**Ação necessária 1:** Copie sem nenhuma alteração a parte do texto sobre o governo Lula que começa em "Aonde vai o" e termina em "da reforma tributária.".
**Ação necessária 2:** De acordo com o texto sobre o governo Lula, por que o governo tem acenado para uma composição com o PP e o Republicanos? Responda em uma a três frases.
**Ação necessária 3:**
Responda às perguntas abaixo com base no texto sobre o governo Lula:
(a) Em que CPI a extrema-direita se entrincheira?
(b) Com quem Lula pretende pactuar "organicamente" no âmbito político?
(c) A aprovação de quais medidas deve consolidar a ação de Haddad como operador do social-liberalismo?

**Trecho do texto:**

Aonde vai o governo?
Lula pretende concluir a reforma ministerial, pactuando “organicamente” com o centrão, e consolidar Haddad como operador do social-liberalismo.
Nas próximas semanas, Lula pretende concluir a reforma ministerial e concretizar uma nova fase do governo: no âmbito político, pactuar “organicamente” com Lira e o centrão; no econômico, consolidar a ação de Haddad como operador do social-liberalismo a partir da aprovação do novo “arcabouço fiscal” e da reforma tributária.
A extrema-direita entrincheira-se na CPI do MST, na qual destacamos a resistência e combatividade de Samia Bonfim que, junto com Fernanda Melchionna, tem demonstrado como realizar luta parlamentar contra o bolsonarismo. O governo, por sua vez, não aproveita a defensiva de Bolsonaro para enfrentar e debilitar ainda mais esse setor. Ao contrário, tem acenado para uma composição com o PP e Republicanos como forma de garantir a suposta “governabilidade”.

**Dados fornecidos:**
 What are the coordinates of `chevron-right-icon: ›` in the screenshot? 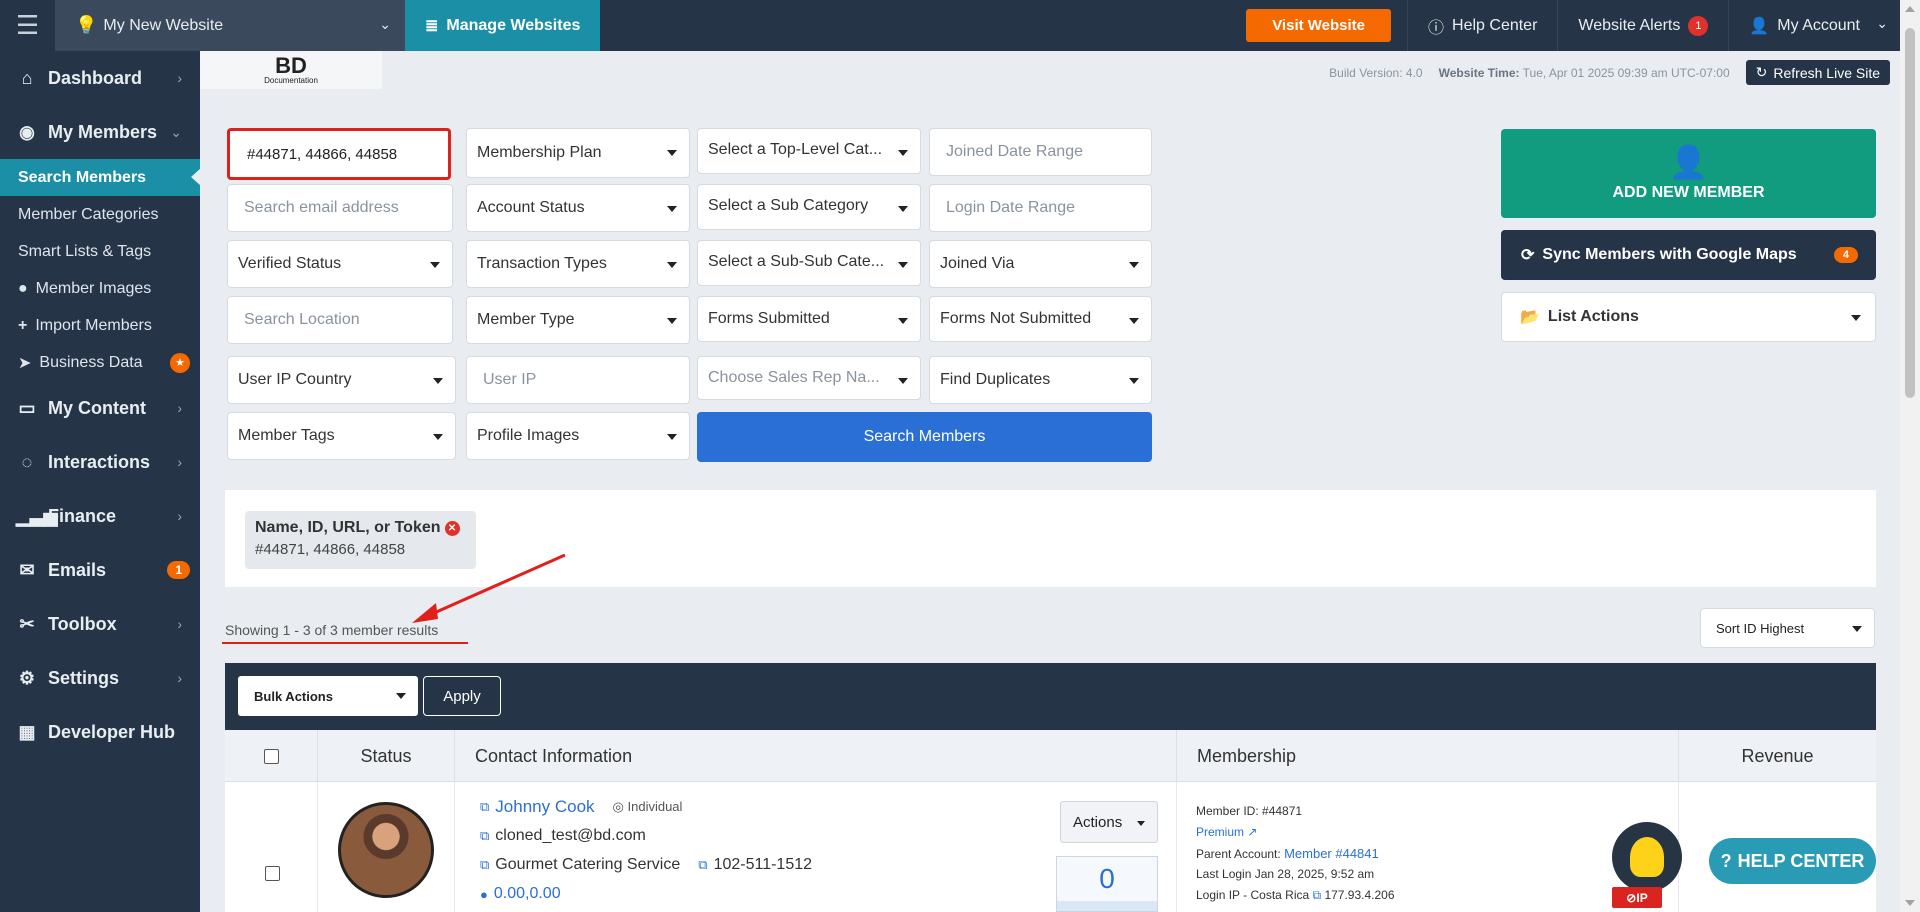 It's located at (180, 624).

--

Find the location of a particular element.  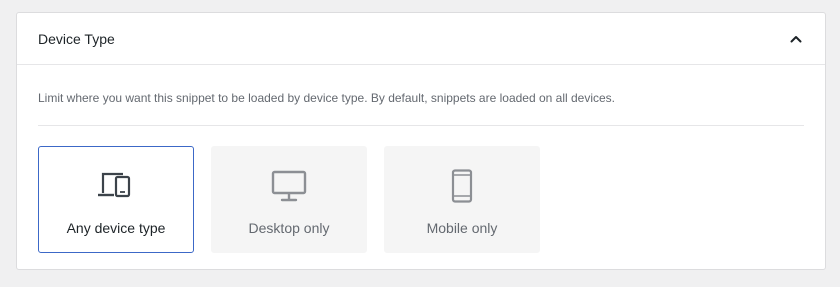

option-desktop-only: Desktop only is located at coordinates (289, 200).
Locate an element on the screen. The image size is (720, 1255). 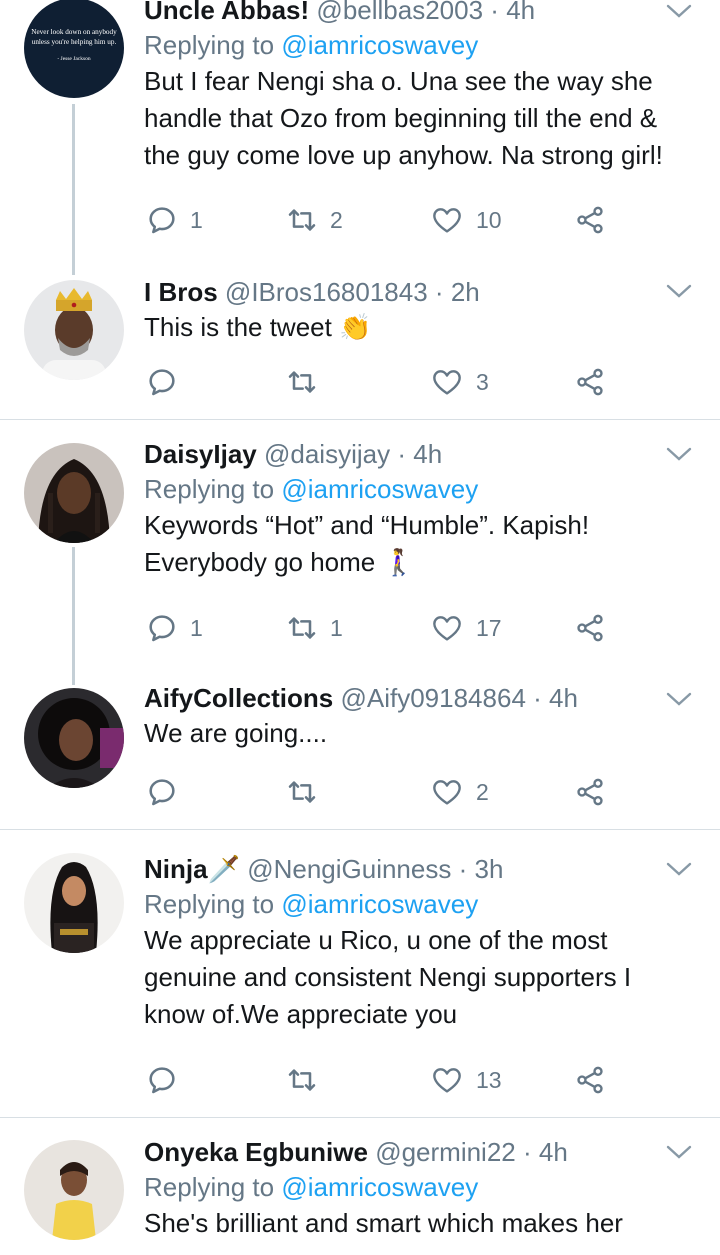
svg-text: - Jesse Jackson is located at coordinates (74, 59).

---

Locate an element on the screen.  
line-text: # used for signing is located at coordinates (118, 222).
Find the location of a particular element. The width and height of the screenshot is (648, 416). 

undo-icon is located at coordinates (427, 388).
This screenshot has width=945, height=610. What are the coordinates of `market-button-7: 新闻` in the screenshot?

**Resposta 1:**
Aonde vai o governo?
Lula pretende concluir a reforma ministerial, pactuando “organicamente” com o centrão, e consolidar Haddad como operador do social-liberalismo.
Nas próximas semanas, Lula pretende concluir a reforma ministerial e concretizar uma nova fase do governo: no âmbito político, pactuar “organicamente” com Lira e o centrão; no econômico, consolidar a ação de Haddad como operador do social-liberalismo a partir da aprovação do novo “arcabouço fiscal” e da reforma tributária.

**Resposta 2:** O governo acena para essa composição como forma de garantir a suposta "governabilidade". Com isso, em vez de aproveitar a defensiva de Bolsonaro para enfrentar e debilitar ainda mais esse setor, busca um acordo com esses partidos.

**Resposta 3:**
(a) Na CPI do MST.
(b) Com Lira e o centrão.
(c) Do novo "arcabouço fiscal" e da reforma tributária.